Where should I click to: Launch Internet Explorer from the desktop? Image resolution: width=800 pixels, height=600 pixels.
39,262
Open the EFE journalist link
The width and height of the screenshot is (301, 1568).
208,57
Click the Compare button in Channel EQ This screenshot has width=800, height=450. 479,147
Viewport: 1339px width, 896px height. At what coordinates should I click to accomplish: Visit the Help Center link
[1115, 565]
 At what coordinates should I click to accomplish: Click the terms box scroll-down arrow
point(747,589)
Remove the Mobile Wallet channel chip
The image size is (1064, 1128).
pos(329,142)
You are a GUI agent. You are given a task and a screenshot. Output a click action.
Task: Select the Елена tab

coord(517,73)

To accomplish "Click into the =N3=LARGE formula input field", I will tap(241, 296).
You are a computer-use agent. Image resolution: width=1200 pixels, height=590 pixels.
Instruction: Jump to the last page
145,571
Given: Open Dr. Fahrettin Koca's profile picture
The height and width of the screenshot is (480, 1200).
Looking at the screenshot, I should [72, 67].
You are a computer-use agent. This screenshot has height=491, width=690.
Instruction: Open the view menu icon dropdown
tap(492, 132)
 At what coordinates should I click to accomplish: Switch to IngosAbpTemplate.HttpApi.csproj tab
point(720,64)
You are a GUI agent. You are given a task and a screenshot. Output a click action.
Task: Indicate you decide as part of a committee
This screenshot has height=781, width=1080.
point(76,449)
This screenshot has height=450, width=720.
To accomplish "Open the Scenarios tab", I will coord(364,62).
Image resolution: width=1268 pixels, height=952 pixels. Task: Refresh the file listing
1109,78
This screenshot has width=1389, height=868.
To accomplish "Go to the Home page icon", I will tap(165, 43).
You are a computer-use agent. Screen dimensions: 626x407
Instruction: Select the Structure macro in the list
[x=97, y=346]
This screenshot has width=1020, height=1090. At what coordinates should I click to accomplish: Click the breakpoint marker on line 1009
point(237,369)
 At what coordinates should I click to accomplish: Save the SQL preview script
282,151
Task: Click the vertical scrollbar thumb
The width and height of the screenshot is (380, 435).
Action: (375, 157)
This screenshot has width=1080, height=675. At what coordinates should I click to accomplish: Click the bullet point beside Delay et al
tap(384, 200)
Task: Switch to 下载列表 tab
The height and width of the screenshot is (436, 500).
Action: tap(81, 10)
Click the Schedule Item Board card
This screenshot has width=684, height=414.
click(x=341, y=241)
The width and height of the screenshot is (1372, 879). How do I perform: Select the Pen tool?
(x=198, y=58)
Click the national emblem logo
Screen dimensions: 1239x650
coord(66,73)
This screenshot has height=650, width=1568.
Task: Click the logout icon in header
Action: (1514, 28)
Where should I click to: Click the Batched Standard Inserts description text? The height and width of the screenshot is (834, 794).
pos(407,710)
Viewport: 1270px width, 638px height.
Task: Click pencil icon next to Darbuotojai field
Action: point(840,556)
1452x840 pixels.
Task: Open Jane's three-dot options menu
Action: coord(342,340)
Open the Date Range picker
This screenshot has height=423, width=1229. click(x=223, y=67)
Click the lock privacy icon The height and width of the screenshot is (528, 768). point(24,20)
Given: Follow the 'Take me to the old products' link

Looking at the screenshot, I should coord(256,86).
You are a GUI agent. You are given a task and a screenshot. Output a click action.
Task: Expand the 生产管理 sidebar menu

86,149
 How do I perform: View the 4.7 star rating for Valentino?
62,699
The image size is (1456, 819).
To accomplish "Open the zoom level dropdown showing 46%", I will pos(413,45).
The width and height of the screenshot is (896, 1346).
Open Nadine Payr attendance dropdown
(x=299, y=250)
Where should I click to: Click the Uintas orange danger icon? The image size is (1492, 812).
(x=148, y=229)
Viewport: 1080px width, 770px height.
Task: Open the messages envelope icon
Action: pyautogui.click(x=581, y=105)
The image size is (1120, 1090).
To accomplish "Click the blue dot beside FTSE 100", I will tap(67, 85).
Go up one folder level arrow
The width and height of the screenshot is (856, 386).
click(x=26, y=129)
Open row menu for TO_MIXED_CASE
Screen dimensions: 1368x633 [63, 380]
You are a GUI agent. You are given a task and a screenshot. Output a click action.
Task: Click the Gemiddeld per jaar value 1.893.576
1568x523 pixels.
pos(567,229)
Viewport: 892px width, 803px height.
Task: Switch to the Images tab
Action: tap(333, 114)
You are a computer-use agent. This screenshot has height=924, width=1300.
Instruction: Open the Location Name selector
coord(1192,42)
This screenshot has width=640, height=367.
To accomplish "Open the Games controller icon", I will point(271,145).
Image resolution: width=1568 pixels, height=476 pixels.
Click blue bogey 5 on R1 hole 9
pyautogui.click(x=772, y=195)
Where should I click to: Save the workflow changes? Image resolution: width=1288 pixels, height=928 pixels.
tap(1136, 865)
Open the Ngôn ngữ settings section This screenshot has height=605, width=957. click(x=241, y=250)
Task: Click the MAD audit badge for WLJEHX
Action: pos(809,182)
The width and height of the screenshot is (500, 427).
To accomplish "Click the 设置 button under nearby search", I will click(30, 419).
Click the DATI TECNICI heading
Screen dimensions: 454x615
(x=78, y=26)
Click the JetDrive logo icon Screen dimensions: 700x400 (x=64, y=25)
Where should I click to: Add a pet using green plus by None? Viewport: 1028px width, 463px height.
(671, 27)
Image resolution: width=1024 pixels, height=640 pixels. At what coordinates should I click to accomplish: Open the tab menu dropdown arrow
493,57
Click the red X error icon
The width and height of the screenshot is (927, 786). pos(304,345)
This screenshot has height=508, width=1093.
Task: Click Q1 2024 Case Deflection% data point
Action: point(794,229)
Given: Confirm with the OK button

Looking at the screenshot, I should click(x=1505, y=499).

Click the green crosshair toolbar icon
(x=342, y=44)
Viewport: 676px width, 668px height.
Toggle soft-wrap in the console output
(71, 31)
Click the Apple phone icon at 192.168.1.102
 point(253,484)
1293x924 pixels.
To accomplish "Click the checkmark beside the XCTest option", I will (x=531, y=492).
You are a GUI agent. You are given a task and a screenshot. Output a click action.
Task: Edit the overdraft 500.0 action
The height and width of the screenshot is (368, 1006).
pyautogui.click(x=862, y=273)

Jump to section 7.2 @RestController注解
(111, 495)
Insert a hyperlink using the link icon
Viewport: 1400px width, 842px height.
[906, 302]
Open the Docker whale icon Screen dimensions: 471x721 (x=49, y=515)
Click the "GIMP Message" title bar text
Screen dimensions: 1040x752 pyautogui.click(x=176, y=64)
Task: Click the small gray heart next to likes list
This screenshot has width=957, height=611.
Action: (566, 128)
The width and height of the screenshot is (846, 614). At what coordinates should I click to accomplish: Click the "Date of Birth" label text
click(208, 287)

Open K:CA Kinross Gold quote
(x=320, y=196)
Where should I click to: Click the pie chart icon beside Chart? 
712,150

==========

- **Aim of the exercise**
Copy every one of the records above word for word, keeping each line in its original order and form.

- **Answer to this exercise**
Where should I click to: Launch Internet Explorer from the desktop? Image resolution: width=800 pixels, height=600 pixels.
39,262
Open the EFE journalist link
The width and height of the screenshot is (301, 1568).
208,57
Click the Compare button in Channel EQ This screenshot has width=800, height=450. 479,147
Viewport: 1339px width, 896px height. At what coordinates should I click to accomplish: Visit the Help Center link
[1115, 565]
 At what coordinates should I click to accomplish: Click the terms box scroll-down arrow
point(747,589)
Remove the Mobile Wallet channel chip
The image size is (1064, 1128).
pos(329,142)
You are a GUI agent. You are given a task and a screenshot. Output a click action.
Task: Select the Елена tab

coord(517,73)

To accomplish "Click into the =N3=LARGE formula input field", I will tap(241, 296).
You are a computer-use agent. Image resolution: width=1200 pixels, height=590 pixels.
Instruction: Jump to the last page
145,571
Given: Open Dr. Fahrettin Koca's profile picture
The height and width of the screenshot is (480, 1200).
Looking at the screenshot, I should [72, 67].
You are a computer-use agent. This screenshot has height=491, width=690.
Instruction: Open the view menu icon dropdown
tap(492, 132)
 At what coordinates should I click to accomplish: Switch to IngosAbpTemplate.HttpApi.csproj tab
point(720,64)
You are a GUI agent. You are given a task and a screenshot. Output a click action.
Task: Indicate you decide as part of a committee
This screenshot has height=781, width=1080.
point(76,449)
This screenshot has height=450, width=720.
To accomplish "Open the Scenarios tab", I will coord(364,62).
Image resolution: width=1268 pixels, height=952 pixels. Task: Refresh the file listing
1109,78
This screenshot has width=1389, height=868.
To accomplish "Go to the Home page icon", I will tap(165, 43).
You are a computer-use agent. Screen dimensions: 626x407
Instruction: Select the Structure macro in the list
[x=97, y=346]
This screenshot has width=1020, height=1090. At what coordinates should I click to accomplish: Click the breakpoint marker on line 1009
point(237,369)
 At what coordinates should I click to accomplish: Save the SQL preview script
282,151
Task: Click the vertical scrollbar thumb
The width and height of the screenshot is (380, 435).
Action: (375, 157)
This screenshot has width=1080, height=675. At what coordinates should I click to accomplish: Click the bullet point beside Delay et al
tap(384, 200)
Task: Switch to 下载列表 tab
The height and width of the screenshot is (436, 500).
Action: tap(81, 10)
Click the Schedule Item Board card
This screenshot has width=684, height=414.
click(x=341, y=241)
The width and height of the screenshot is (1372, 879). How do I perform: Select the Pen tool?
(x=198, y=58)
Click the national emblem logo
Screen dimensions: 1239x650
coord(66,73)
This screenshot has height=650, width=1568.
Task: Click the logout icon in header
Action: (1514, 28)
Where should I click to: Click the Batched Standard Inserts description text? The height and width of the screenshot is (834, 794).
pos(407,710)
Viewport: 1270px width, 638px height.
Task: Click pencil icon next to Darbuotojai field
Action: point(840,556)
1452x840 pixels.
Task: Open Jane's three-dot options menu
Action: coord(342,340)
Open the Date Range picker
This screenshot has height=423, width=1229. click(x=223, y=67)
Click the lock privacy icon The height and width of the screenshot is (528, 768). point(24,20)
Given: Follow the 'Take me to the old products' link

Looking at the screenshot, I should coord(256,86).
You are a GUI agent. You are given a task and a screenshot. Output a click action.
Task: Expand the 生产管理 sidebar menu

86,149
 How do I perform: View the 4.7 star rating for Valentino?
62,699
The image size is (1456, 819).
To accomplish "Open the zoom level dropdown showing 46%", I will pos(413,45).
The width and height of the screenshot is (896, 1346).
Open Nadine Payr attendance dropdown
(x=299, y=250)
Where should I click to: Click the Uintas orange danger icon? The image size is (1492, 812).
(x=148, y=229)
Viewport: 1080px width, 770px height.
Task: Open the messages envelope icon
Action: pyautogui.click(x=581, y=105)
The image size is (1120, 1090).
To accomplish "Click the blue dot beside FTSE 100", I will tap(67, 85).
Go up one folder level arrow
The width and height of the screenshot is (856, 386).
click(x=26, y=129)
Open row menu for TO_MIXED_CASE
Screen dimensions: 1368x633 [63, 380]
You are a GUI agent. You are given a task and a screenshot. Output a click action.
Task: Click the Gemiddeld per jaar value 1.893.576
1568x523 pixels.
pos(567,229)
Viewport: 892px width, 803px height.
Task: Switch to the Images tab
Action: tap(333, 114)
You are a computer-use agent. This screenshot has height=924, width=1300.
Instruction: Open the Location Name selector
coord(1192,42)
This screenshot has width=640, height=367.
To accomplish "Open the Games controller icon", I will point(271,145).
Image resolution: width=1568 pixels, height=476 pixels.
Click blue bogey 5 on R1 hole 9
pyautogui.click(x=772, y=195)
Where should I click to: Save the workflow changes? Image resolution: width=1288 pixels, height=928 pixels.
tap(1136, 865)
Open the Ngôn ngữ settings section This screenshot has height=605, width=957. click(x=241, y=250)
Task: Click the MAD audit badge for WLJEHX
Action: pos(809,182)
The width and height of the screenshot is (500, 427).
To accomplish "Click the 设置 button under nearby search", I will click(30, 419).
Click the DATI TECNICI heading
Screen dimensions: 454x615
(x=78, y=26)
Click the JetDrive logo icon Screen dimensions: 700x400 (x=64, y=25)
Where should I click to: Add a pet using green plus by None? Viewport: 1028px width, 463px height.
(671, 27)
Image resolution: width=1024 pixels, height=640 pixels. At what coordinates should I click to accomplish: Open the tab menu dropdown arrow
493,57
Click the red X error icon
The width and height of the screenshot is (927, 786). pos(304,345)
This screenshot has height=508, width=1093.
Task: Click Q1 2024 Case Deflection% data point
Action: point(794,229)
Given: Confirm with the OK button

Looking at the screenshot, I should click(x=1505, y=499).

Click the green crosshair toolbar icon
(x=342, y=44)
Viewport: 676px width, 668px height.
Toggle soft-wrap in the console output
(71, 31)
Click the Apple phone icon at 192.168.1.102
 point(253,484)
1293x924 pixels.
To accomplish "Click the checkmark beside the XCTest option", I will (x=531, y=492).
You are a GUI agent. You are given a task and a screenshot. Output a click action.
Task: Edit the overdraft 500.0 action
The height and width of the screenshot is (368, 1006).
pyautogui.click(x=862, y=273)

Jump to section 7.2 @RestController注解
(111, 495)
Insert a hyperlink using the link icon
Viewport: 1400px width, 842px height.
[906, 302]
Open the Docker whale icon Screen dimensions: 471x721 (x=49, y=515)
Click the "GIMP Message" title bar text
Screen dimensions: 1040x752 pyautogui.click(x=176, y=64)
Task: Click the small gray heart next to likes list
This screenshot has width=957, height=611.
Action: (566, 128)
The width and height of the screenshot is (846, 614). At what coordinates should I click to accomplish: Click the "Date of Birth" label text
click(208, 287)

Open K:CA Kinross Gold quote
(x=320, y=196)
Where should I click to: Click the pie chart icon beside Chart? 
712,150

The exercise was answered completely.